#### [EXCERPTED PASSAGE]
From 905eef2b06f1e890b1dfd228aa4fa1fa2308d687 Mon Sep 17 00:00:00 2001
From: Jakub Wilk <jwilk@jwilk.net>
Date: Wed, 18 Jul 2018 18:47:26 +0200
Subject: [PATCH 2/8] [imgur] Allow digits in filename extension

---
 youtube_dl/extractor/imgur.py | 5 ++++-
 1 file changed, 4 insertions(+), 1 deletion(-)

diff --git a/youtube_dl/extractor/imgur.py b/youtube_dl/extractor/imgur.py
index 2901960a5..ecc958a17 100644
--- a/youtube_dl/extractor/imgur.py
+++ b/youtube_dl/extractor/imgur.py
@@ -12,7 +12,7 @@ from ..utils import (
 
 
 class ImgurIE(InfoExtractor):
-    _VALID_URL = r'https?://(?:i\.)?imgur\.com/(?:(?:gallery|(?:topic|r)/[^/]+)/)?(?P<id>[a-zA-Z0-9]{6,})(?:[/?#&]+|\.[a-z]+)?$'
+    _VALID_URL = r'https?://(?:i\.)?imgur\.com/(?:(?:gallery|(?:topic|r)/[^/]+)/)?(?P<id>[a-zA-Z0-9]{6,})(?:[/?#&]+|\.[a-z0-9]+)?$'
 
     _TESTS = [{
         'url': 'https://i.imgur.com/A61SaA1.gifv',
@@ -43,6 +43,9 @@ class ImgurIE(InfoExtractor):
     }, {
         'url': 'http://imgur.com/r/aww/VQcQPhM',
         'only_matching': True,
+    }, {
+        'url': 'https://i.imgur.com/crGpqCV.mp4',
+        'only_matching': True,
     }]
 
     def _real_extract(self, url):

From bd21ead2a20ff16ec8cb10da72526103471069d6 Mon Sep 17 00:00:00 2001
From: Remita Amine <remitamine@gmail.com>
Date: Wed, 18 Jul 2018 18:29:18 +0100
Subject: [PATCH 3/8] [extractor/common] add support for DASH and MSS formats
 extraction in SMIL manifests

---
 youtube_dl/extractor/common.py | 15 ++++++++-------
 1 file changed, 8 insertions(+), 7 deletions(-)

diff --git a/youtube_dl/extractor/common.py b/youtube_dl/extractor/common.py
index 5d4db54d5..b8bbaf81a 100644
--- a/youtube_dl/extractor/common.py
+++ b/youtube_dl/extractor/common.py
@@ -1859,9 +1859,7 @@ class InfoExtractor(object):
                         'height': height,
                     })
                 formats.extend(m3u8_formats)
-                continue
-
-            if src_ext == 'f4m':
+            elif src_ext == 'f4m':
                 f4m_url = src_url
                 if not f4m_params:
                     f4m_params = {
@@ -1871,9 +1869,13 @@ class InfoExtractor(object):
                 f4m_url += '&' if '?' in f4m_url else '?'
                 f4m_url += compat_urllib_parse_urlencode(f4m_params)

(Excerpt from a dataset)

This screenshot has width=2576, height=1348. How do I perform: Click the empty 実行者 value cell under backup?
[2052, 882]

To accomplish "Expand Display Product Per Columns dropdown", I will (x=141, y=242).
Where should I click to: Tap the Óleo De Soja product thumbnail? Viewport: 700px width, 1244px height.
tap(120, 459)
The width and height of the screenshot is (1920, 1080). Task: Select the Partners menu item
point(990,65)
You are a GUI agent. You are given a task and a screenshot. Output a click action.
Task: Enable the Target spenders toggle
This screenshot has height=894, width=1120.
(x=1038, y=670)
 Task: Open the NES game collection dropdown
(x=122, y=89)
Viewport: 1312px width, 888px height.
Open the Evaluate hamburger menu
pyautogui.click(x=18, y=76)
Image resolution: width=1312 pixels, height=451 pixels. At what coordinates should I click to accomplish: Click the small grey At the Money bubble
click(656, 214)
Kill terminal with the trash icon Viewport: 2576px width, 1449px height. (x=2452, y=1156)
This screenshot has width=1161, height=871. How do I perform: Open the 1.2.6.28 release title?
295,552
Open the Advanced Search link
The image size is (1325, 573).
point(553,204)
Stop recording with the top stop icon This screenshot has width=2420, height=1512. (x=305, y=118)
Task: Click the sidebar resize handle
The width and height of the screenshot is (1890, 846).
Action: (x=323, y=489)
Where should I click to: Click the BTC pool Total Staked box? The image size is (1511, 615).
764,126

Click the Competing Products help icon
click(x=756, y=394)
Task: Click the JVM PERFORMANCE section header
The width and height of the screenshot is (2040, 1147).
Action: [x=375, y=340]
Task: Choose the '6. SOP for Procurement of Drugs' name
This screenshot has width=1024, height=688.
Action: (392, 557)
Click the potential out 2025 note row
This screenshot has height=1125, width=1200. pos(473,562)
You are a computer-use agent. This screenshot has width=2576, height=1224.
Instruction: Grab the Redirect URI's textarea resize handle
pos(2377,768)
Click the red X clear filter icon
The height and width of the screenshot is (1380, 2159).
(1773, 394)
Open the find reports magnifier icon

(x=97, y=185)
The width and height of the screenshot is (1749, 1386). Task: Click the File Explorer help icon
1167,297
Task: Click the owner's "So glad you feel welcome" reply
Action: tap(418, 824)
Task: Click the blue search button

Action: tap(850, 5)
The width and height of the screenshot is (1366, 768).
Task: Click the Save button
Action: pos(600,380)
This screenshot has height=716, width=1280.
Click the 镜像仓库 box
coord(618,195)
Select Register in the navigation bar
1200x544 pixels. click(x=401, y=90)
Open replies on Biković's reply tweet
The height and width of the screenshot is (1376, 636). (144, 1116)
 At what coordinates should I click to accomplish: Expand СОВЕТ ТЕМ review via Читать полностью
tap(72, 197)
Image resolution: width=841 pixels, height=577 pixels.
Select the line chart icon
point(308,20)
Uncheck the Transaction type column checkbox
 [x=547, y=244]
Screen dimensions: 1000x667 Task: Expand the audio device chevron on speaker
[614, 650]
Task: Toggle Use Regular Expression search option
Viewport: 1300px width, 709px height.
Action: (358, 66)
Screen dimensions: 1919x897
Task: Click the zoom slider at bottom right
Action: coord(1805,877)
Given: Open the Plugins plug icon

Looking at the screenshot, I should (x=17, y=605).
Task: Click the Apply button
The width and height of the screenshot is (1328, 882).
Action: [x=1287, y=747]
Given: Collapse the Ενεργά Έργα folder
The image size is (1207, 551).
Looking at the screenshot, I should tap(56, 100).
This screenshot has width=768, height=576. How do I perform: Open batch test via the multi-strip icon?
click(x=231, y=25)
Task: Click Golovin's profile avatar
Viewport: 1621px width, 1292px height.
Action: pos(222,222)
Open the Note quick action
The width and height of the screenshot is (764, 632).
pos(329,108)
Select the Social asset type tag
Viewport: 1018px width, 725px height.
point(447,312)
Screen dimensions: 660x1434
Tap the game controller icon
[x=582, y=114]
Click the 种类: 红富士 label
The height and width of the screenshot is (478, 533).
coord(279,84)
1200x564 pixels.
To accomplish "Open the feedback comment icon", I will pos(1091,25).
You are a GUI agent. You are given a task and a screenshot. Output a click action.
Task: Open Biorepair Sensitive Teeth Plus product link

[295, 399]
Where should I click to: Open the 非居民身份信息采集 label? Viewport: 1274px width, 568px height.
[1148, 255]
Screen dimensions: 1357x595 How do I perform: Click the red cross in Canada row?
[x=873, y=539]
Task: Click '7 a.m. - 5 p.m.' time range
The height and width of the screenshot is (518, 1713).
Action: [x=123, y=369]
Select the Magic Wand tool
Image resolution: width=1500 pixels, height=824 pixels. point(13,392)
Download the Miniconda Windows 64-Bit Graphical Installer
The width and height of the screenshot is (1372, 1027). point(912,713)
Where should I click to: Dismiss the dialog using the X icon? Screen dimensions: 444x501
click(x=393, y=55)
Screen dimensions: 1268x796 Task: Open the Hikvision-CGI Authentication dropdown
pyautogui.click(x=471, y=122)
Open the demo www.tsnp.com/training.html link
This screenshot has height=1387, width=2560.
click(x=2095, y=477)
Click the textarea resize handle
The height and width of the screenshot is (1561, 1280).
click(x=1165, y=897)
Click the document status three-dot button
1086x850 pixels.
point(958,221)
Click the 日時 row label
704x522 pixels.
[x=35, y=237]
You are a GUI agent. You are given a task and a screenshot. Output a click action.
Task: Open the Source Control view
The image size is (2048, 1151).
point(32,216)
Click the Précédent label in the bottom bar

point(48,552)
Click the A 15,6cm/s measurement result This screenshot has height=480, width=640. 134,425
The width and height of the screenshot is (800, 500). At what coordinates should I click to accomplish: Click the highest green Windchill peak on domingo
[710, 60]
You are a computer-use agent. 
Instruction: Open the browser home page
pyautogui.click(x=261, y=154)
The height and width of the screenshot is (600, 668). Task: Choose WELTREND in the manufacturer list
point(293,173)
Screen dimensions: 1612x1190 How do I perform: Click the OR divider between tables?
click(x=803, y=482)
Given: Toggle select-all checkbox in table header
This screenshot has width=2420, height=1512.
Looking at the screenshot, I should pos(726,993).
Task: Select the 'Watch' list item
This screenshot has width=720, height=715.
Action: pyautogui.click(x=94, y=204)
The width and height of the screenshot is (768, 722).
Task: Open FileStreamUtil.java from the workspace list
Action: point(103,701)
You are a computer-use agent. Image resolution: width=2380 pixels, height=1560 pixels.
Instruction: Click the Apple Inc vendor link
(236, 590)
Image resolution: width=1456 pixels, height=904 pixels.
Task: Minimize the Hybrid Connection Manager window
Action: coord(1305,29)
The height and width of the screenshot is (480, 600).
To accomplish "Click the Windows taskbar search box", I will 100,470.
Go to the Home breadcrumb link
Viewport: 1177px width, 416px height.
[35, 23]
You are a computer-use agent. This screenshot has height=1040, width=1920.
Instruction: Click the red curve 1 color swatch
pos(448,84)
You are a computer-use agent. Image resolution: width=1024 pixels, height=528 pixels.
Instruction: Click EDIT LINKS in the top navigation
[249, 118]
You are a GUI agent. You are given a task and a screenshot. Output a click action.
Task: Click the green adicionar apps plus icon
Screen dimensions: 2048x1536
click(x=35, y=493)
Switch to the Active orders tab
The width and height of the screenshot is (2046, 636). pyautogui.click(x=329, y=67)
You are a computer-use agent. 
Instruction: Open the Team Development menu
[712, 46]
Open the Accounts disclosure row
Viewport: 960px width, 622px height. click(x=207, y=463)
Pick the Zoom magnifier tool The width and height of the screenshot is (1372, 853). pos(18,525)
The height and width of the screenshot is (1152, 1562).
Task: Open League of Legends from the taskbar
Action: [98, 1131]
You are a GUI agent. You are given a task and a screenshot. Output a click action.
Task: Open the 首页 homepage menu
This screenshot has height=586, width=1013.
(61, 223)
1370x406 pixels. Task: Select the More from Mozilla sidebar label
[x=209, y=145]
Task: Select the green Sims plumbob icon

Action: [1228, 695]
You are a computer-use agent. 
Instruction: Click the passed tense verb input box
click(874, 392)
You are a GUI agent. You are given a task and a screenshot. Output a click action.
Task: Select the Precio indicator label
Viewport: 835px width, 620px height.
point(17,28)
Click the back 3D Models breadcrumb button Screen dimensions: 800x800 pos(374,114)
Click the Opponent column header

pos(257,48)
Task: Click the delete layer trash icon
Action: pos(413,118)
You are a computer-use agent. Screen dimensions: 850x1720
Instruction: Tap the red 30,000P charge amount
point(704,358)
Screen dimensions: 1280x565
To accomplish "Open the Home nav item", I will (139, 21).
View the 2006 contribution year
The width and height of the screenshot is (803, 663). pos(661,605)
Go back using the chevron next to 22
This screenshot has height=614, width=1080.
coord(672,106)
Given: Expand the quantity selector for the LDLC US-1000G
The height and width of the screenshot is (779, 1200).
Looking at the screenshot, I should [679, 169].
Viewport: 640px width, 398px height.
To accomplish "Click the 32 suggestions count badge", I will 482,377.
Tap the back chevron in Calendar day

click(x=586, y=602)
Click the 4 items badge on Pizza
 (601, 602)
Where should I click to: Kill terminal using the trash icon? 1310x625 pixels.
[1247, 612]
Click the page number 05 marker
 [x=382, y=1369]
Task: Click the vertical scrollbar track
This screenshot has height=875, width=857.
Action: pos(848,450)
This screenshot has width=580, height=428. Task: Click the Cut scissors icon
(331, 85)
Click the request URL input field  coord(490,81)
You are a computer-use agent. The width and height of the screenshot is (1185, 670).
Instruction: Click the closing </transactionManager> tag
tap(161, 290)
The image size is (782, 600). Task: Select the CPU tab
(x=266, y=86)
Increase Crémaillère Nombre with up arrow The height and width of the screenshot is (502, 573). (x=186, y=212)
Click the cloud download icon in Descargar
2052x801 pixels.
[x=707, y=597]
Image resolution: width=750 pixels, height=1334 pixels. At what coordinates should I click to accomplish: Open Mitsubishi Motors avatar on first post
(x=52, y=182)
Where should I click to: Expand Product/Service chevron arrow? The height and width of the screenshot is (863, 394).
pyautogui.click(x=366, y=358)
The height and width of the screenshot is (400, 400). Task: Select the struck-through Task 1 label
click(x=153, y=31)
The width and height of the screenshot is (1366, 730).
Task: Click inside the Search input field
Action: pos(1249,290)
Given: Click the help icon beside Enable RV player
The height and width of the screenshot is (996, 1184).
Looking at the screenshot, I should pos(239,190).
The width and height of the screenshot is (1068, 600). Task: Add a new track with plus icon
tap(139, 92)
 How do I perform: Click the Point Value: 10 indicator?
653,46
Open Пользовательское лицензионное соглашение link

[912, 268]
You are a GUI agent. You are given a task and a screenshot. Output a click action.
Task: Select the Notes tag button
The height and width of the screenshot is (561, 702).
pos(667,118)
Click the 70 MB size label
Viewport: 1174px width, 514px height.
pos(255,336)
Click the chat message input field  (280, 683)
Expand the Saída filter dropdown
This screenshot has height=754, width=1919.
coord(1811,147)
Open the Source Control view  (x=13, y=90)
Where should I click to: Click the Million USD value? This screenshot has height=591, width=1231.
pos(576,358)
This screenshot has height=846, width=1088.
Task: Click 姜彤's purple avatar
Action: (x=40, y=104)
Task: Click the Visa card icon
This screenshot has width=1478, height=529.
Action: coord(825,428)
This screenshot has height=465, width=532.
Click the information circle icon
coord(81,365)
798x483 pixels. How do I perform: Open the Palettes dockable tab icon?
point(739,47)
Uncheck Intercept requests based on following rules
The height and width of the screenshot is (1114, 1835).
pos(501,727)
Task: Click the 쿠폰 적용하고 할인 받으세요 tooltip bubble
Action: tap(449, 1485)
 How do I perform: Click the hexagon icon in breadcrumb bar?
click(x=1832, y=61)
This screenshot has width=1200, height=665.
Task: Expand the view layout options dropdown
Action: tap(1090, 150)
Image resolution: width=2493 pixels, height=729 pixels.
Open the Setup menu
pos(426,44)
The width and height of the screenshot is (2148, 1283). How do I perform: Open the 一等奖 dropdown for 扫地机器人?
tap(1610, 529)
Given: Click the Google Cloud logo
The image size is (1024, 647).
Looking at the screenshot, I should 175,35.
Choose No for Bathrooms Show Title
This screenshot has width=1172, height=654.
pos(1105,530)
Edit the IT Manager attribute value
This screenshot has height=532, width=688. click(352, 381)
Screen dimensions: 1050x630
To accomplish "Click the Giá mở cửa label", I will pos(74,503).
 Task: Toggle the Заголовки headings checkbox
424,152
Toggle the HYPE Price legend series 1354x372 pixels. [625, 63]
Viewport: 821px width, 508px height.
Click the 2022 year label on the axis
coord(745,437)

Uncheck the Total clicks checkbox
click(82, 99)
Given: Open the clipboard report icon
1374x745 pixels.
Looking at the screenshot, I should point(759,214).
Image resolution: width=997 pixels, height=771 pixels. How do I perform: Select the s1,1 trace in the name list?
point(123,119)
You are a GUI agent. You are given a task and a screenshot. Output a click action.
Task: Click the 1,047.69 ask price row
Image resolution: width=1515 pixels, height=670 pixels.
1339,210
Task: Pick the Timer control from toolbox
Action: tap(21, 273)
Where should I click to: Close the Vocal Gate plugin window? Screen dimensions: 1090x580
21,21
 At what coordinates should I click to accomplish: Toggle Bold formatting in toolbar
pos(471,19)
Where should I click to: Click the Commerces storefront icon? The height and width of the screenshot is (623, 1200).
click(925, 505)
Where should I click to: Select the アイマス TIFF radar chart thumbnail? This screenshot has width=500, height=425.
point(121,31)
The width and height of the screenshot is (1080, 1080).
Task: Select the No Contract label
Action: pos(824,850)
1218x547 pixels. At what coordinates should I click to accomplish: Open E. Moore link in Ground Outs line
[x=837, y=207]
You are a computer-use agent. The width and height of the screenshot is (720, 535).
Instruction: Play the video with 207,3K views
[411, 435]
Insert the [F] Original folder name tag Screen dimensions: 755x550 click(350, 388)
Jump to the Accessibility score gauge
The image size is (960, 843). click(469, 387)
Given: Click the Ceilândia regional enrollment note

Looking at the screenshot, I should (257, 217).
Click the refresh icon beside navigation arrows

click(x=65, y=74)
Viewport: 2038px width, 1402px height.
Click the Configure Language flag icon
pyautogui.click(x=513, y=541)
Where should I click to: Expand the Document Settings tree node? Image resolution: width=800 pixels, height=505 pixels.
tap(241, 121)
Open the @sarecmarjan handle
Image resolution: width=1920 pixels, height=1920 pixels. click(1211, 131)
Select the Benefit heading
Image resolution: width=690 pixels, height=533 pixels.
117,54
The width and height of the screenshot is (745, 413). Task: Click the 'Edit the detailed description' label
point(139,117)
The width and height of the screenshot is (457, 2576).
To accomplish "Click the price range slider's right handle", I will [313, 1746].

#### [DO THIS]
Answer these questions from the patch excerpt:
1. Who is listed as the author of the patch titled "[imgur] Allow digits in filename extension"?
2. Which file does "[PATCH 3/8]" change?
3. What URL does the new test added to imgur.py use?
Rely on the patch excerpt alone.

#### [WRITTEN RESPONSE]
1. Jakub Wilk
2. youtube_dl/extractor/common.py
3. https://i.imgur.com/crGpqCV.mp4